躍動(後)
翌、禾稼居待。
リアンとクララは街娘に扮して、風説を広めた。時に買い物客として商人に危機感を煽り、時に洗濯屋に寄り合う女達に面白おかしく話した。その噂は瞬く間に広がり、各々程度は違うが街の人々は信じ始める。と言うのも、旧市街の水路に異常があった。水嵩が増し、水の流れも乱れているし、所々に渦も生まれている。その理由は誰にも分からぬが意味深ではあったので、誰もが大蛇復活の兆しと捉えた。
一方でマリアベルは水路の水の操作を一頻り行った後、水晶の神殿に侵入。氷の中のようにきんと冷えた内室を行き、最奥の宝庫を目指した。宝庫には水晶の箱があって、それが大蛇封印の核であった。
水晶だから内部が透けて見える。箱に入っているのは黒い塊、髪の毛の束。マリアベルは箱を開けてそれを取り出し、糸巻のようにぐるぐると巻かれた髪の毛を解いて行くと、中から臍の緒のついた未熟児が出てきた。大蛇が封印されてから数百年と時が経っているが、未だに血塗れていて臭いも鮮烈。
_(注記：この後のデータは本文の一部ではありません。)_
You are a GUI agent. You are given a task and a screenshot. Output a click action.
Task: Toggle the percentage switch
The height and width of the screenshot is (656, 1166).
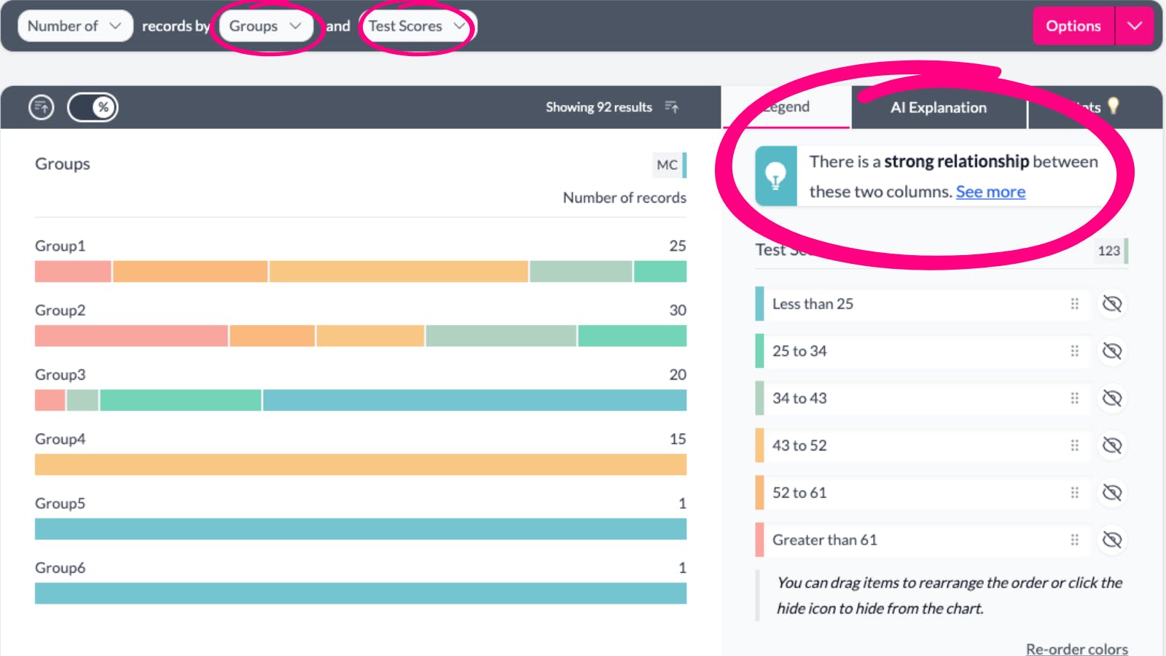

マリアベルは呪文を唱えながら荊棘槌の棘で自身の人差指の爪を剥がした。それを未熟児の額に刺し、親指でぐっと押して埋め込む。すると未熟児は少しばかり潤いを失い始めたので、再びそれに親の髪の毛を巻いて箱にしまい、そのまま神殿を後にした。
□□
翌、禾稼臥待。
大蛇復活の噂は領主ピピン公爵の耳にも届いたらしい。今朝方から公爵領軍がデュダの街を巡回し始めた。物々しい様子が余計に街人の不安を煽り、噂を信じなかった人も本当に大蛇が復活するのではと疑った。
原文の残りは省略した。